In United States v. Van Ert, supra, the federal district court found a search warrant lacked probable cause because investigators had executed it fifty-five days after it was issued. Similarly, in People v. Erthal, supra, the court held a warrant lacked probable cause when almost two months elapsed between the time the investigators observed stolen items on the premises and the issuance of the warrant.

While those cases offer guidance, we are more persuaded by People v. Thrower, 670 P.2d 1251 (Colo.App.1983). There, the police investigated a murder and obtained a warrant to search the defendant's home for a handgun, bullets, bullet shells, and a black shirt allegedly worn the day of the murder.

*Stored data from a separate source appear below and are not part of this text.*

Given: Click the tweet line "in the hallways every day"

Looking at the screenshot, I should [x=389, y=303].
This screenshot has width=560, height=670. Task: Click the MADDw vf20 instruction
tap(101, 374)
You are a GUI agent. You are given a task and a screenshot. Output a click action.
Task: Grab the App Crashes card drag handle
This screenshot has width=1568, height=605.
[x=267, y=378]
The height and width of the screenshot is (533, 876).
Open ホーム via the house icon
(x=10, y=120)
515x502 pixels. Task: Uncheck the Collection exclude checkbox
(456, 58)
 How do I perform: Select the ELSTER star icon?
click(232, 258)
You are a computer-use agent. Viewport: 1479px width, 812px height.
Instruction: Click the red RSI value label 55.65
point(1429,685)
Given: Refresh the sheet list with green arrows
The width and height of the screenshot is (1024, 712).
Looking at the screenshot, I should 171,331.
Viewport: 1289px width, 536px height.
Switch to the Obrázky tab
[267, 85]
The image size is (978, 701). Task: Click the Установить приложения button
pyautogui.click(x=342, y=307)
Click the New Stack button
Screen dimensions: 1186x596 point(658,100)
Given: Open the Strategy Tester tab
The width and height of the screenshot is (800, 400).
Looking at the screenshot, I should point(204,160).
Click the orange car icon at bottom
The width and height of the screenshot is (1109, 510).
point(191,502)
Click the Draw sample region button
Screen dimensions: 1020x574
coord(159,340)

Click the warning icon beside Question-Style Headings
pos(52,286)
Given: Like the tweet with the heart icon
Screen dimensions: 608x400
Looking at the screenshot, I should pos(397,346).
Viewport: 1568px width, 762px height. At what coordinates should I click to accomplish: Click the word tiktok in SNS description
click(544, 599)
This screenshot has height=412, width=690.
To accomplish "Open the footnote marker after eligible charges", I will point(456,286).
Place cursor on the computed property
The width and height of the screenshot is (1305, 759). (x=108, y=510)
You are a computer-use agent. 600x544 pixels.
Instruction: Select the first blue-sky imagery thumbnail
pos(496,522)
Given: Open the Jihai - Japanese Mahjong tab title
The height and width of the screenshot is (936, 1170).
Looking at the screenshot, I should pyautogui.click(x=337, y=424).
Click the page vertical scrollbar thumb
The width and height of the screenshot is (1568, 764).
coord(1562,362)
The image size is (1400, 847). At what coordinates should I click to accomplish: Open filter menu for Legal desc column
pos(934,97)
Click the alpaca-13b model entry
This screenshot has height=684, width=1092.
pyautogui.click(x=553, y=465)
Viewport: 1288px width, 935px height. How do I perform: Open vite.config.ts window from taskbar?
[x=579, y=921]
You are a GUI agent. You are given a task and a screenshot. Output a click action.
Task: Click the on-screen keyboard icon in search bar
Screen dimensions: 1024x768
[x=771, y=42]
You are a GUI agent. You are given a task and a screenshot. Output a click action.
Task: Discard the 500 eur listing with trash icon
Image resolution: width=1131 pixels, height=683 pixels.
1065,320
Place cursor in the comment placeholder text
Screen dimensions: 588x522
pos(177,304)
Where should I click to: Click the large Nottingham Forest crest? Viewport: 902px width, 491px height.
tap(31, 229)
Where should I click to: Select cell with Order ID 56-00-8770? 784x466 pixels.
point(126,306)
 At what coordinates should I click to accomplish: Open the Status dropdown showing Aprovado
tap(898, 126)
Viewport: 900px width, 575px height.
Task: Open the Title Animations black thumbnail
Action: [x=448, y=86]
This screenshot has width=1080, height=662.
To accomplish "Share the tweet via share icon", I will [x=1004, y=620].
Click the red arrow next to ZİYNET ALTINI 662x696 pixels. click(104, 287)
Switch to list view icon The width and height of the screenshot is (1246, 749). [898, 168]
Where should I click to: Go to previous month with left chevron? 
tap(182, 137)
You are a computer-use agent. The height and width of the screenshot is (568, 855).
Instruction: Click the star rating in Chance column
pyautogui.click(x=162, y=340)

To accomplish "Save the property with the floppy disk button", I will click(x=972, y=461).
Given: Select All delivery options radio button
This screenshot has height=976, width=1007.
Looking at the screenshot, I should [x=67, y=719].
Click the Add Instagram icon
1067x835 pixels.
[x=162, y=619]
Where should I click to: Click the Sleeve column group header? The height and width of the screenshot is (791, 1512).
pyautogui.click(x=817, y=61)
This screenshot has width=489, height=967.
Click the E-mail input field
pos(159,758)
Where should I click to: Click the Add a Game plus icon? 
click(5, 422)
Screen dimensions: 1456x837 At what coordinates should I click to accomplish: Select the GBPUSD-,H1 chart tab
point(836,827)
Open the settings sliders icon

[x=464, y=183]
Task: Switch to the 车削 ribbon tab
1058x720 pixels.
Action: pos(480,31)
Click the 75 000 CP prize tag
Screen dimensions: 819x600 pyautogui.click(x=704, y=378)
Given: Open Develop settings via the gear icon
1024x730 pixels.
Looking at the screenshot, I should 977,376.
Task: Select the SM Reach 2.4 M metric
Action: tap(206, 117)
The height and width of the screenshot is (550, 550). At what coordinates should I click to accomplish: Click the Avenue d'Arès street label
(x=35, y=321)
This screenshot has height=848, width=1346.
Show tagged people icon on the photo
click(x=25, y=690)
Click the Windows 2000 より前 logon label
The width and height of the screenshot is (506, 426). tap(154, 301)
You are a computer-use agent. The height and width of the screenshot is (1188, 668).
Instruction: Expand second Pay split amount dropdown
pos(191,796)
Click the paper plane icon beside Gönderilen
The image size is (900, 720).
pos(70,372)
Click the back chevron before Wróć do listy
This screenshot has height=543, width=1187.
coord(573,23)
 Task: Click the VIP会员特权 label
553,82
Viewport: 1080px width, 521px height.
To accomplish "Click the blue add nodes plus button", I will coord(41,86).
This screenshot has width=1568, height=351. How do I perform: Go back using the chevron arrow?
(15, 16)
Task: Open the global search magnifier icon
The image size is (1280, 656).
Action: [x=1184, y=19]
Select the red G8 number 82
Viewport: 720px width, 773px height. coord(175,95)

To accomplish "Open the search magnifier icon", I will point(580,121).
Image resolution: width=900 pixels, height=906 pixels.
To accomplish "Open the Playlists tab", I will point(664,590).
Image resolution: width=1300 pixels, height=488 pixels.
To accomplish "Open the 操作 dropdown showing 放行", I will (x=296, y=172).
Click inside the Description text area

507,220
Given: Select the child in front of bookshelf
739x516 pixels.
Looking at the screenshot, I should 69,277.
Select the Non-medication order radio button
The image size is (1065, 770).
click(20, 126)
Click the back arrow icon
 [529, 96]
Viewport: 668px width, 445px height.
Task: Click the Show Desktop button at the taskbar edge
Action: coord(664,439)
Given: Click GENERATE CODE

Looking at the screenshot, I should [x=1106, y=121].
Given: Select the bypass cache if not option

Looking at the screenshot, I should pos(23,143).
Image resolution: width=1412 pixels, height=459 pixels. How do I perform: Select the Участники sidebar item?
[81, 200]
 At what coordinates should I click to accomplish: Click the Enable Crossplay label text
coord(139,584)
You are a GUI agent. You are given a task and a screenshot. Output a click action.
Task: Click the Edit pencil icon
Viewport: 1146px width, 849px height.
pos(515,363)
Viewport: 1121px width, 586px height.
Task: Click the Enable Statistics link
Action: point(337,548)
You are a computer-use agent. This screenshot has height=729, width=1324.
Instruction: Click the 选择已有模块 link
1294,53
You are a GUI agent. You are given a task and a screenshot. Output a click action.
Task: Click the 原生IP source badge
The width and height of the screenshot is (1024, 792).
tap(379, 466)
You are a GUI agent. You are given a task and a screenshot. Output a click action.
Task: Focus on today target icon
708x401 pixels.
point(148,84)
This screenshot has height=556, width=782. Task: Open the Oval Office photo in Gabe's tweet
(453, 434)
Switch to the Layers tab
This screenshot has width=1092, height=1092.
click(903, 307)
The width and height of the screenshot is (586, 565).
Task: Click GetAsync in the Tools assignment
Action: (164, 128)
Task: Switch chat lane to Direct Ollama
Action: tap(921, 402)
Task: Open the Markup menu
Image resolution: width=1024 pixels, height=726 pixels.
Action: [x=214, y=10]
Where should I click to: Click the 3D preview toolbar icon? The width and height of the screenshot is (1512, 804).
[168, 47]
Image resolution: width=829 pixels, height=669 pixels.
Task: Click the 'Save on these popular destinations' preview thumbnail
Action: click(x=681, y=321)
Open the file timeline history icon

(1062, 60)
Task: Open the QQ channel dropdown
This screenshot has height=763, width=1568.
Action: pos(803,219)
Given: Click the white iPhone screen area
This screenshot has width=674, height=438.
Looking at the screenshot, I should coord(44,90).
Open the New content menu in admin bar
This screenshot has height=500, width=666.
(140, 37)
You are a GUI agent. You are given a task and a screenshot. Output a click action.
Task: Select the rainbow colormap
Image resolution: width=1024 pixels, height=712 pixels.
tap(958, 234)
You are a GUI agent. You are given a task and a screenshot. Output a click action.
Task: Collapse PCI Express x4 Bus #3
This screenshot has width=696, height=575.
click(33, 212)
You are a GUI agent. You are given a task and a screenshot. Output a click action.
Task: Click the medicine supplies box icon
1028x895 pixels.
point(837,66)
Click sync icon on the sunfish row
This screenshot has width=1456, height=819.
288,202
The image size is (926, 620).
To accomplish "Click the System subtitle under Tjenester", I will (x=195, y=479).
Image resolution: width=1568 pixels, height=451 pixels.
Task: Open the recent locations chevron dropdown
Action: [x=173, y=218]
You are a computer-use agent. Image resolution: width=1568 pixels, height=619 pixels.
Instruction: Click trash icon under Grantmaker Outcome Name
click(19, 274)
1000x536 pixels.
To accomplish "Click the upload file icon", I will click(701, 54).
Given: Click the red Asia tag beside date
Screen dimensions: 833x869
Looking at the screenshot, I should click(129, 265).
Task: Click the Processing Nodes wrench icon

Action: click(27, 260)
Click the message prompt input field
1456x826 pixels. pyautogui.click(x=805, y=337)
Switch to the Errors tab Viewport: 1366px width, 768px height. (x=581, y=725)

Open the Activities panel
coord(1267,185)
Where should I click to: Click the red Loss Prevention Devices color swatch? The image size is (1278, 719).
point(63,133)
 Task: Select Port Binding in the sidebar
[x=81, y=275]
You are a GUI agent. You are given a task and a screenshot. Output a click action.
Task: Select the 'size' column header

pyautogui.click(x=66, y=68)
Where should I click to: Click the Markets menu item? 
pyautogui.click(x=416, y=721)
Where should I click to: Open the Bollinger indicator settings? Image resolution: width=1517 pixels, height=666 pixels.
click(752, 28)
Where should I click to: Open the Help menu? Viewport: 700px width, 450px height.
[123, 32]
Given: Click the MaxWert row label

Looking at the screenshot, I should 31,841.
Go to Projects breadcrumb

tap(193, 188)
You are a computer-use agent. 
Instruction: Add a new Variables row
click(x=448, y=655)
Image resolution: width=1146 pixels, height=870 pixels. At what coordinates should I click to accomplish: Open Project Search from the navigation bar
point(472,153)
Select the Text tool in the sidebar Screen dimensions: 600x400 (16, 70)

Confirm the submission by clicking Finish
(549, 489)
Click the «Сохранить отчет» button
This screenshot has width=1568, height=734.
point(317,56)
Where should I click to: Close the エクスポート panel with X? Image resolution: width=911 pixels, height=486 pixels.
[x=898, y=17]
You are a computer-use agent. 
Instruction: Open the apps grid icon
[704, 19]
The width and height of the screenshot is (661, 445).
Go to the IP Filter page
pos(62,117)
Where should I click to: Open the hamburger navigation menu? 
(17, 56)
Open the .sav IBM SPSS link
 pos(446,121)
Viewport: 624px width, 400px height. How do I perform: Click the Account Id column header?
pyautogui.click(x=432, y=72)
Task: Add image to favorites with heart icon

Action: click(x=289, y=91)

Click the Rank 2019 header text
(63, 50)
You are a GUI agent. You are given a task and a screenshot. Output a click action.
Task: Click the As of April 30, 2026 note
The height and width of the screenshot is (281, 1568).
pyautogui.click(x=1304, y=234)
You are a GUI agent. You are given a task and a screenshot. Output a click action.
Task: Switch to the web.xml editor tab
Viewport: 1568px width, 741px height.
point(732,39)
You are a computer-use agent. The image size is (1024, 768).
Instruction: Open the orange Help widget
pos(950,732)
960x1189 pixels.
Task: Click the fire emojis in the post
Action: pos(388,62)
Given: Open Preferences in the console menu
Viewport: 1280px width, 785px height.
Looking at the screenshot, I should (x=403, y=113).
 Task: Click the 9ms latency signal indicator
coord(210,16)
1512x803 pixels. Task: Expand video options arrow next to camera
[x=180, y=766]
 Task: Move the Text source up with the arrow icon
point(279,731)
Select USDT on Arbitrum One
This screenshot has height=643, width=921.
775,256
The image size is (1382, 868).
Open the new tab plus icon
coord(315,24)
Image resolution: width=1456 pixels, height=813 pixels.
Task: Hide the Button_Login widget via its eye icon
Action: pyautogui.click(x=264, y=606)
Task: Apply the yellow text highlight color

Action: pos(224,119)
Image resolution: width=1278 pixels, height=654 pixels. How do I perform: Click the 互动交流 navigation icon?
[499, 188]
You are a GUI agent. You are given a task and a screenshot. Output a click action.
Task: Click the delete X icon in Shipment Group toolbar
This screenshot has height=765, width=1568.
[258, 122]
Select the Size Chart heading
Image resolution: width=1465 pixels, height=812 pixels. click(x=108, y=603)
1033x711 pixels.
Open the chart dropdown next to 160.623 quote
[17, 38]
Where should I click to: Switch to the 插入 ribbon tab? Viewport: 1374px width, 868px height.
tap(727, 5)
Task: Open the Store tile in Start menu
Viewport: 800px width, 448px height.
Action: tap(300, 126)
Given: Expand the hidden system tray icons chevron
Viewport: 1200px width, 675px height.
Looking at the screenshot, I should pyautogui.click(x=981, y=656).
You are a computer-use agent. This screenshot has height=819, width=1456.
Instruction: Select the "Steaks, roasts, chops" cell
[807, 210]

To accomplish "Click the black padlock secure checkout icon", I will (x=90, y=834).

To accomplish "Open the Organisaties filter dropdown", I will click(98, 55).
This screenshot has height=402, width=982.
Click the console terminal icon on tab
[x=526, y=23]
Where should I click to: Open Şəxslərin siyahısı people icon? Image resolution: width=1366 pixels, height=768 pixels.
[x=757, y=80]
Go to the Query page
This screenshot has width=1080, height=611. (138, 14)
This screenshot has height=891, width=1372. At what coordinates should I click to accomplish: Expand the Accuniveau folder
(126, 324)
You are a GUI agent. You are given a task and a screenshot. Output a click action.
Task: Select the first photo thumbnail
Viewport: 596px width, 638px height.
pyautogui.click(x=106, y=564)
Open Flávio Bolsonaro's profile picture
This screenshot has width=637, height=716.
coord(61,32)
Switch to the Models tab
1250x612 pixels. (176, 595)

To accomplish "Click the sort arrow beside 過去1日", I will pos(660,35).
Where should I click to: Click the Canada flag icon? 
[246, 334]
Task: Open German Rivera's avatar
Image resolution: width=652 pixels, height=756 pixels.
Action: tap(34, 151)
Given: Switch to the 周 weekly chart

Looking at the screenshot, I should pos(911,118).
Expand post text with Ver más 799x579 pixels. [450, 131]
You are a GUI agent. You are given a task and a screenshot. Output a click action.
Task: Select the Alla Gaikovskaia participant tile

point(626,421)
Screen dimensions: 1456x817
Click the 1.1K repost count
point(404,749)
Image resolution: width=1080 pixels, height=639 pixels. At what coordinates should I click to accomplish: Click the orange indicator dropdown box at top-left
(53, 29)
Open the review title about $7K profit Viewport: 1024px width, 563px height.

The murder occurred almost two months before the warrant was issued, but the police did not have evidence linking the defendant to the crime until the day before they obtained the warrant.

The items sought in Thrower were similar to the items listed in the warrant here, which defendant now argues could have easily been disposed of between the murder and the issuance of the warrant. However, the panel in Thrower concluded there was probable cause to support the search warrant because it took police almost two months to obtain evidence linking the defendant to the crime scene. People v. Thrower, supra.

*700 Similarly here, the police did not link defendant to the crime until his parole officer identified him in the video ten days after the body was discovered, and it was only after the police identified defendant as a suspect that they established probable cause to obtain the search warrant for his home. See People v. Thrower, supra. Although the search warrant in this case was issued fourteen days after the police found the victim's body and executed two days later, that was a significantly shorter period than elapsed in Van Ert, Erthal, and Thrower. While the items sought in the warrant were easily disposable, there nevertheless was reason to believe defendant still had them in his possession. The affidavit supporting the warrant stated that the Denver Police Pawn Detail Unit had checked and found no signs that the items had been pawned. The trial court also found it plausible that defendant could have been using the stolen items.

We thus conclude probable cause existed to search defendant's home for the stolen items, despite the passage of more than two weeks between the victim's death and the search.

V.

Defendant's final contention, which the People concede, is that his conviction for robbery should be vacated because it was the underlying felony supporting the felony murder conviction. See People v. Bartowsheski, 661 P.2d 235 (Colo.1983); People v. Jones, 990 P.2d 1098 (Colo.App.1999). We agree, vacate the robbery conviction, and remand for correction of the mittimus to so reflect.

The judgment of conviction for robbery is vacated, and the case is remanded for correction of the mittimus. In all other respects, the judgment is affirmed.

Judge JONES and Judge NIETO concur.

NOTES

[*] Justice COATS does not participate.